For all of her life, Mary kept her memories of Jesus: his birth, his boyhood, his travels, his preaching, his miracles; his death on the cross. After all, Jesus was born for that moment.
2000 years later, we Christians hold the same memories of Jesus, “reflecting on them” in our hearts. We celebrate the memory of every event in Jesus’ life as we relive those memories through the scriptures and the Church’s teachings. But, for Christians, Jesus is not simply a memory. He is alive. His words and teachings are alive. He continues to live in us and that is what brings us together as a community of faith.
Today, New Year’s Day, the Catholic Church throughout the world celebrates the solemn feast of Mary the Mother of God. It is also the “World Day of Peace.” The combination of these two events makes perfect sense because it was Mary who gave birth to the Prince of Peace.
Today, at the start of the New Year, what better way to seek peace than to pray to Mary, Mother of God, to ask her Son to bring peace to our tense and troubled world.

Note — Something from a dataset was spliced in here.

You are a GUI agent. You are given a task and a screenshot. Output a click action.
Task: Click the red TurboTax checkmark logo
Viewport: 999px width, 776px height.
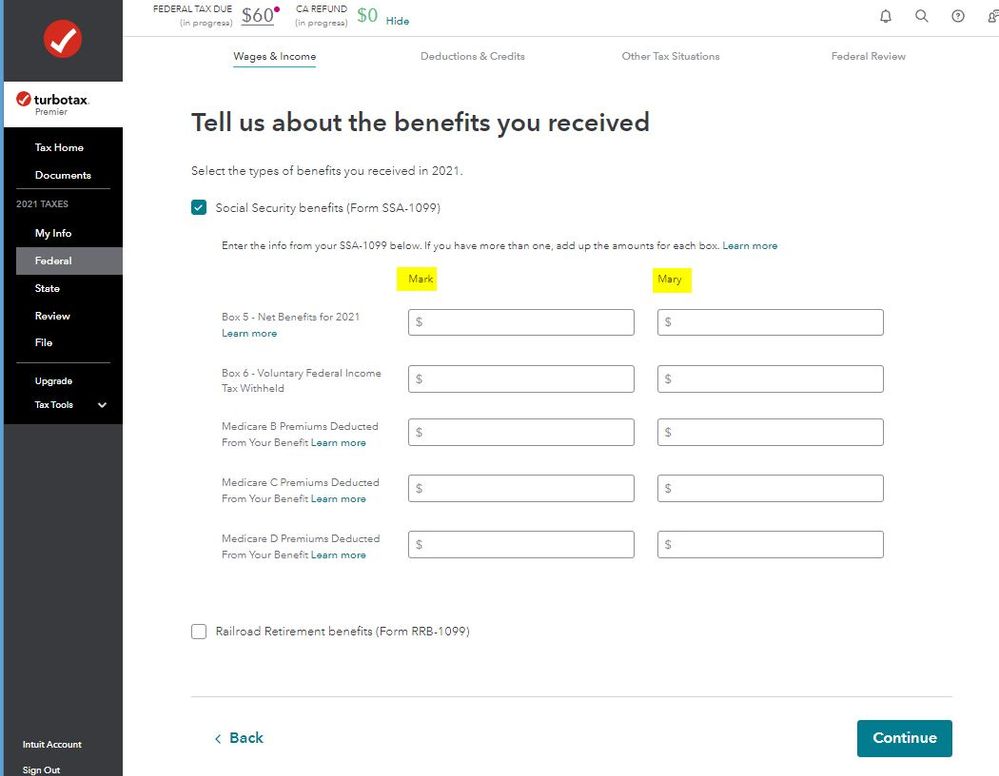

There can be no peace in the world, however, until there is peace in the human heart. And there can be no peace in the human heart until the Son of Mary is welcomed there.
For the Haitian community, there is still another reason to celebrate today, one that brings us together: the memory of your native land and the celebration of your national day of independence from France in 1804.
Your beautiful island in the Caribbean, shared with the Dominican Republic, has a long and complex history. The Spanish claimed the island for Spain in 1492, the first European colony established in the New World. Two hundred years later, the French took control of St. Domingue which would become Haiti while the Spanish retained possession of neighboring Santo Domingo.
Yours was the source of great resources for French exploitation: sugar, spices, coffee, cotton, rum. Much of the native population was exterminated. It was not long until a half-million slaves were brought to the island from Western Africa by France. For the 13 years before your independence was declared, a slave rebellion fought against France and her allies until the liberation succeeded in 1804.
Haiti, the new name of your portion of the island, became the first Black Republic and the second independent country in this hemisphere.
In the 214 years that have passed since then, the story of Haiti is one of both struggle and resilience, of natural beauty and natural disasters, of heartbreak and hope. But you know that story well. It is your national memory and you must keep that memory alive along with all of the incredible contributions your people and culture have made to the country in which you now live.
Speaking to many members of the Haitian community here in the Diocese of Trenton, I know that the past few months have become a time of fear and anxiety, especially for those who immigrated to this country following the devastating earthquake of 2010.
You have made your home here. You have created and raised your families here. You have worked hard to support yourselves and to contribute to American society here. You have made new memories which you cherish and hope will continue.
The recent announcement by the U.S. State Department that the Temporary Protected Status of some 50-60,000 Haitian nationals will expire in 18 months has filled the Haitian community with a crippling sense of uncertainty both here and in Haiti.
While I cannot predict the future, I can lift up today, as we begin a new year, the memory we share as Christians, as Catholics, in the Lord Jesus Christ, Son of God, Son of Mary and Prince of Peace. I can lift up his call that we love our neighbor, that we welcome the stranger, that we never lose our trust and confidence in him. I can lift up the faith and hope his presence among us brings --- not simply as a memory --- but as a force for good to change human hearts.
And, so, my sisters and brothers, we must pray for one another in the New Year, in the days and months ahead of us, “keeping so many things and reflecting on them in our heart,” that God who sent the Spirit of his Son into our hearts might touch those who are responsible for our future and fill them with a wisdom that discerns what is true and right and just; with a compassion that loves the neighbor as ourselves; and with a mercy that welcomes the neediest among us.
May his Kingdom come on earth as it is in heaven!